Atomuhren bestätigen Einsteins „Fahrstuhl“

Uhrenvergleich belegt lokale Positionsinvarianz aus der Allgemeinen Relativitätstheorie

Mit seinem Fahrstuhl-Gedankenexperiment beschrieb Einstein die Grundprinzipien seiner Relativitätstheorie. © Volyk, jenastock/iStock.com; HG: NASA

Einstein behält recht: Ein Experiment mit Atomuhren hat eines der Grundprinzipien von Einsteins Allgemeiner Relativitätstheorie bestätigt. Der lokalen Positionsinvarianz zufolge dürfen Ort und Zeit – beispielsweise in einem fallenden Fahrstuhl – nicht die Ergebnisse von gravitationsunabhängigen physikalischen Experimenten beeinflussen. Tatsächlich gelang es mit dem Atomuhrentest, die Positionsinvarianz fünfmal präziser zu messen als bisher, wie die Forscher im Fachmagazin „Nature Physics“ berichten.

Die Allgemeine Relativitätstheorie von Albert Einstein bildet bis heute eine Basis unseres physikalischen Weltbilds. In ihr beschrieb der Physiker nicht nur die Gravitation als Krümmung der Raumzeit, er postulierte auch die Wirkung dieser Kraft auf Massen, Licht und andere physikalische Größen.

Die Sache mit dem Fahrstuhl

In seinem berühmten Fahrstuhl-Gedankenexperiment illustrierte Einstein dabei grundlegende Prinzipien seiner Allgemeinen Relativitätstheorie: Er stellte sich einen Fahrstuhl vor, der im Vakuum des Alls in freiem Fall nach unten fällt. Alle Objekte im Inneren dieses Fahrstuhls, so seine Theorie, werden dabei gleich stark beschleunigt – egal ob Feder oder Bleigewicht. Das besagt das schwache Äquivalenzprinzip.

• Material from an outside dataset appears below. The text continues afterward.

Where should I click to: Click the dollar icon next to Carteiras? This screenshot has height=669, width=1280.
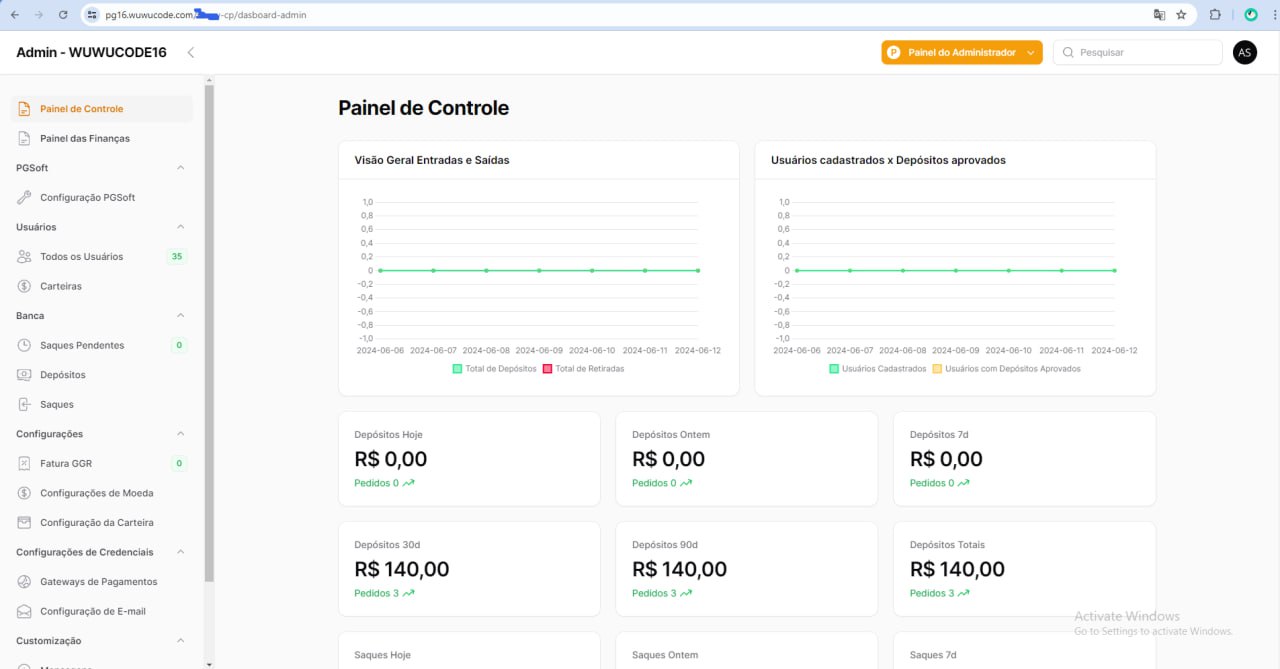[25, 287]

Ebenfalls am Fahrstuhl lässt sich die lokale Positionsinvarianz (LPI) demonstrieren: Sie besagt, dass alle anderen physikalischen Merkmale der Objekte im Fahrstuhl unabhängig von Ort und Zeit gleich bleiben. „Das Ergebnis jedes nicht-gravitionsbezogene Experiment muss daher unabhängig von der Position und Orientierung des Referenzrahmens sein, in dem das Experiment durchgeführt wird“, erklären Neil Ashby und seine Kollegen vom US National Institute of Standards and Technology (NIST) in Boulder.

Atomuhren an der PTB in Braunschweig haben mitgeholfen, eines der Prinzipien von Einsteins Allgemeiner Relativitätstheorie zu überprüfen. © Physikalisch-Technische Bundesanstalt

Atomuhrenvergleich als Test

Konkret bedeutet dies: Die Frequenzen, mit denen beispielsweise Atome in einer Atomuhr von einem in den anderen Energiezustand wechseln, dürften nicht voneinander abweichen, wenn sich die Schwerkraft um sie herum verändert. Genau dies haben die Forscher nun anhand von acht Cäsium-Atomuhren und vier Wasserstoff-Masern überprüft. Dafür analysierten sie die „Tickrate“ dieser Uhren über 14 Jahre hinweg.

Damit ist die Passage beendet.